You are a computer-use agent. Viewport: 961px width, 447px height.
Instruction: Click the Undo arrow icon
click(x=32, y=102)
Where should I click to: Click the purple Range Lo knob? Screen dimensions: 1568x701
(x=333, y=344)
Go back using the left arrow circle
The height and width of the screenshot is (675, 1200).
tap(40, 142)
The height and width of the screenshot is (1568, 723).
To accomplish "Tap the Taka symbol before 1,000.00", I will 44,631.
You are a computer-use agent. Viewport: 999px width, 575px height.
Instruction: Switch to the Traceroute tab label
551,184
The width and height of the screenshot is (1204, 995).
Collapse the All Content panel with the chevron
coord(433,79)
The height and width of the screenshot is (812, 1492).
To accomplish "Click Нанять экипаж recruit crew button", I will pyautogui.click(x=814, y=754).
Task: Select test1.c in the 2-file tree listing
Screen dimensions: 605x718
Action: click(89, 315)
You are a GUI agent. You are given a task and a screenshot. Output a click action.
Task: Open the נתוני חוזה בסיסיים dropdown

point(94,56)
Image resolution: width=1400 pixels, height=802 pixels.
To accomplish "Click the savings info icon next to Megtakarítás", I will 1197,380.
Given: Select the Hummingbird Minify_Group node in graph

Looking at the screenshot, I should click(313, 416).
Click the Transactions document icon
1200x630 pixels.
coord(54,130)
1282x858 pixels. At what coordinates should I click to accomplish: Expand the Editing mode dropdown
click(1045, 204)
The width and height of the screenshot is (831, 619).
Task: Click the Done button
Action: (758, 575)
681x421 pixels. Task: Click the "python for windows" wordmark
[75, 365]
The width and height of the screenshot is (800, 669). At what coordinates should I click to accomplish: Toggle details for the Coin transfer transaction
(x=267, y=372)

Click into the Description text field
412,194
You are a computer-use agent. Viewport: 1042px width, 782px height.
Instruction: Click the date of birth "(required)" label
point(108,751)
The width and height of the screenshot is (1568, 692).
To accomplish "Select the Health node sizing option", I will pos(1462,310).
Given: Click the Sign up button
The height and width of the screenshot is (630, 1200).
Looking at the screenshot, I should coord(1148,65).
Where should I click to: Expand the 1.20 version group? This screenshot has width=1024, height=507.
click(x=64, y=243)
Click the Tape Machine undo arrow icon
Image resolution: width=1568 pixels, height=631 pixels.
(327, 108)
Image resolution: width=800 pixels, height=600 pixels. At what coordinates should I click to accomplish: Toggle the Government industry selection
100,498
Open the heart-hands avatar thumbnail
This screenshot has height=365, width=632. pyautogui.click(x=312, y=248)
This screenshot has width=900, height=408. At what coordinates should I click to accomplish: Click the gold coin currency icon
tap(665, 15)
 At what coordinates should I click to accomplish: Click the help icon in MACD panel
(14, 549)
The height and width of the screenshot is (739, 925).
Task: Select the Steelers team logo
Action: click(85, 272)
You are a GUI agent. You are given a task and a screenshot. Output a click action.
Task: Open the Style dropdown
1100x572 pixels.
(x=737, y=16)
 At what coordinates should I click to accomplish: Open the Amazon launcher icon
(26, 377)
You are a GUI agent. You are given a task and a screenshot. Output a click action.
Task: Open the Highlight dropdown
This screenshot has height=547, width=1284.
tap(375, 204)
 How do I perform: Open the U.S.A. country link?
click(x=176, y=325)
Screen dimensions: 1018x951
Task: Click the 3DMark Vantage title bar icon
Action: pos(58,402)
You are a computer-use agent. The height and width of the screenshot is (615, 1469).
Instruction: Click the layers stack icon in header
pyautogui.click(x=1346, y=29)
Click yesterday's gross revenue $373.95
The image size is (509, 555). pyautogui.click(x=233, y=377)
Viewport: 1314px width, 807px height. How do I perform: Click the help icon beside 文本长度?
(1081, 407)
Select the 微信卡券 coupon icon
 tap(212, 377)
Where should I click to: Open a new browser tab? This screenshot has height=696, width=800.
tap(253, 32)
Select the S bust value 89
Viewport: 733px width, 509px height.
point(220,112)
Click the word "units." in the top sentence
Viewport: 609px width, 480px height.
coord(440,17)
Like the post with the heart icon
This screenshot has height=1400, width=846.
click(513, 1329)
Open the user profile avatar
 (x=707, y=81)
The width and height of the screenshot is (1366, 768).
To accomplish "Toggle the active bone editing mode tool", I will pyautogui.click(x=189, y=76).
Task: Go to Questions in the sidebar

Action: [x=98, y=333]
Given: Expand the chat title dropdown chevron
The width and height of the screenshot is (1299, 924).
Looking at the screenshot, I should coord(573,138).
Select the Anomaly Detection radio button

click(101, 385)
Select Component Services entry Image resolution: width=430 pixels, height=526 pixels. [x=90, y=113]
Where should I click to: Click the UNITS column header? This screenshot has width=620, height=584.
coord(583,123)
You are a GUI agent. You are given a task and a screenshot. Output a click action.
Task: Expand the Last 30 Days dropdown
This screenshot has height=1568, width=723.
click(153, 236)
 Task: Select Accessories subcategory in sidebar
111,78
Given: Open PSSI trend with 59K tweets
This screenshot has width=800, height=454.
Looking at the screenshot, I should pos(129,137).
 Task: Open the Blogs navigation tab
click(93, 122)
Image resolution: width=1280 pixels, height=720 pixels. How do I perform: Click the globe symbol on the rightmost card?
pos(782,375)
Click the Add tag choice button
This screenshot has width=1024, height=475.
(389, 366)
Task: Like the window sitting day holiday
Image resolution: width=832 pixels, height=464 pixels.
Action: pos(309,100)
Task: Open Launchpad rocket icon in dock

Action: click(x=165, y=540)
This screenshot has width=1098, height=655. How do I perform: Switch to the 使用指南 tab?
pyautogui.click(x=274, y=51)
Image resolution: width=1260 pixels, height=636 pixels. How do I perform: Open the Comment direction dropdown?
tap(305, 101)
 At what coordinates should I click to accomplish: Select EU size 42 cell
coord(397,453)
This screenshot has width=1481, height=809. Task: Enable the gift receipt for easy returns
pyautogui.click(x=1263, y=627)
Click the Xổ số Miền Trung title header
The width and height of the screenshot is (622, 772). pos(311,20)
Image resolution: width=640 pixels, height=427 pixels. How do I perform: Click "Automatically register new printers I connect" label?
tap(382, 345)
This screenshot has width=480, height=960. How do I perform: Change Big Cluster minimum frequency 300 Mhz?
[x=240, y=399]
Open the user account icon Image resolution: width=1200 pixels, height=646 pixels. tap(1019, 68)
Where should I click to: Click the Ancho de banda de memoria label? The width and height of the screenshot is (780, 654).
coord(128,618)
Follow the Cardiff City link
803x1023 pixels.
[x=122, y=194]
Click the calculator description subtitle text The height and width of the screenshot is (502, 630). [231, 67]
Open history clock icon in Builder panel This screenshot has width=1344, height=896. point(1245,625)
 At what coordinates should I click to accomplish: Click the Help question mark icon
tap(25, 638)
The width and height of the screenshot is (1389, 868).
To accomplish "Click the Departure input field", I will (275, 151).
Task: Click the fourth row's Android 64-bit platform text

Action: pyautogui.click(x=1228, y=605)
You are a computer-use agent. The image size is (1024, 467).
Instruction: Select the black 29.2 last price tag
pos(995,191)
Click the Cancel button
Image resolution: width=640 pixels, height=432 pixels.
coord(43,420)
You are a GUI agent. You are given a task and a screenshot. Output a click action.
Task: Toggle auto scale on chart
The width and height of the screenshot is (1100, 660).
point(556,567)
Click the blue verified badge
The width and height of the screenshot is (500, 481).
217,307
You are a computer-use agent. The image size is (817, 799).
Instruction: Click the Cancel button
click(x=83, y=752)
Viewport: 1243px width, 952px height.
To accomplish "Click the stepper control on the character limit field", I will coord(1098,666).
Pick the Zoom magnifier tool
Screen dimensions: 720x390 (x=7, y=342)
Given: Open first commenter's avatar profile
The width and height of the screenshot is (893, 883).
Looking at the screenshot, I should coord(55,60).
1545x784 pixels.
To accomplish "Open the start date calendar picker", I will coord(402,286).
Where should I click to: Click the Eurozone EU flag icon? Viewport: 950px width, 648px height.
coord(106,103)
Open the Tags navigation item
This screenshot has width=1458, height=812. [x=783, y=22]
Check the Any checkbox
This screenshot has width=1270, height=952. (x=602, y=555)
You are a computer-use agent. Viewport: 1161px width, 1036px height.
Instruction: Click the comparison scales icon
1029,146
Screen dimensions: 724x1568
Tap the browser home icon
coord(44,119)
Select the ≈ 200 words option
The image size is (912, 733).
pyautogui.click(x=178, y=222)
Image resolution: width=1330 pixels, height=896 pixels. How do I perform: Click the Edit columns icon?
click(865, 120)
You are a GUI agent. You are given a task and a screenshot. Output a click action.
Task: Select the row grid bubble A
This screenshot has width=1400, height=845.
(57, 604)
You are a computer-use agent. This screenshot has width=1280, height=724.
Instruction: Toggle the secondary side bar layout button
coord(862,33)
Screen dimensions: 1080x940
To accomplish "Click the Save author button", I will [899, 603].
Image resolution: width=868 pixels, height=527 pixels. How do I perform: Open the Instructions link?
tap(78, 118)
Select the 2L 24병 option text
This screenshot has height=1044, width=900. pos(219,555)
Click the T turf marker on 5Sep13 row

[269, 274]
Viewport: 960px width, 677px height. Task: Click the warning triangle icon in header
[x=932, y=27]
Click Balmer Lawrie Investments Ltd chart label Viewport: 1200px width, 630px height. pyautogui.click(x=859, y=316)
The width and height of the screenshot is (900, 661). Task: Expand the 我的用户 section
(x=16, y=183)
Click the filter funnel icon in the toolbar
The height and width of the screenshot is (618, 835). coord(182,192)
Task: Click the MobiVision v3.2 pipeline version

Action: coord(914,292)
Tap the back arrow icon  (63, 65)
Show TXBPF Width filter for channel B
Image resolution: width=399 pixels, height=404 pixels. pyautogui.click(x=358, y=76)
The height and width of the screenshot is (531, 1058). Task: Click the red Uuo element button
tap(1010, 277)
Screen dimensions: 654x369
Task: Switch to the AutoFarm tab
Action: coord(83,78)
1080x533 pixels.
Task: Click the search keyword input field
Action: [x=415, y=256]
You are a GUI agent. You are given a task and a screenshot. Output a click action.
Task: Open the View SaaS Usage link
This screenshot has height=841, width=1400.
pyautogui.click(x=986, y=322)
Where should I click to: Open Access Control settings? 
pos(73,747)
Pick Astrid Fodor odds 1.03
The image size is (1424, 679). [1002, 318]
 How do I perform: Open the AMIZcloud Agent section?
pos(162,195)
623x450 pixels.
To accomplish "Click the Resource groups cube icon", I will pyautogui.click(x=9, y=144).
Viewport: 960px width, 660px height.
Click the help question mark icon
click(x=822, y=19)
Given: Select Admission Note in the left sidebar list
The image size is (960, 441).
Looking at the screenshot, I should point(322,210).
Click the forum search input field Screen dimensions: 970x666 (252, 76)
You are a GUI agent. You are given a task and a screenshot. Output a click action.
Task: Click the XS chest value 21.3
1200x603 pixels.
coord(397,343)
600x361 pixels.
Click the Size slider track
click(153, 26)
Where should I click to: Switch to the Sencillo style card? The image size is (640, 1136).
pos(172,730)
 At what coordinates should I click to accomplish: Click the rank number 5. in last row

> Exercise directions: Report the number of lines above containing the string "value" as your sole answer.

> Exercise solution: 2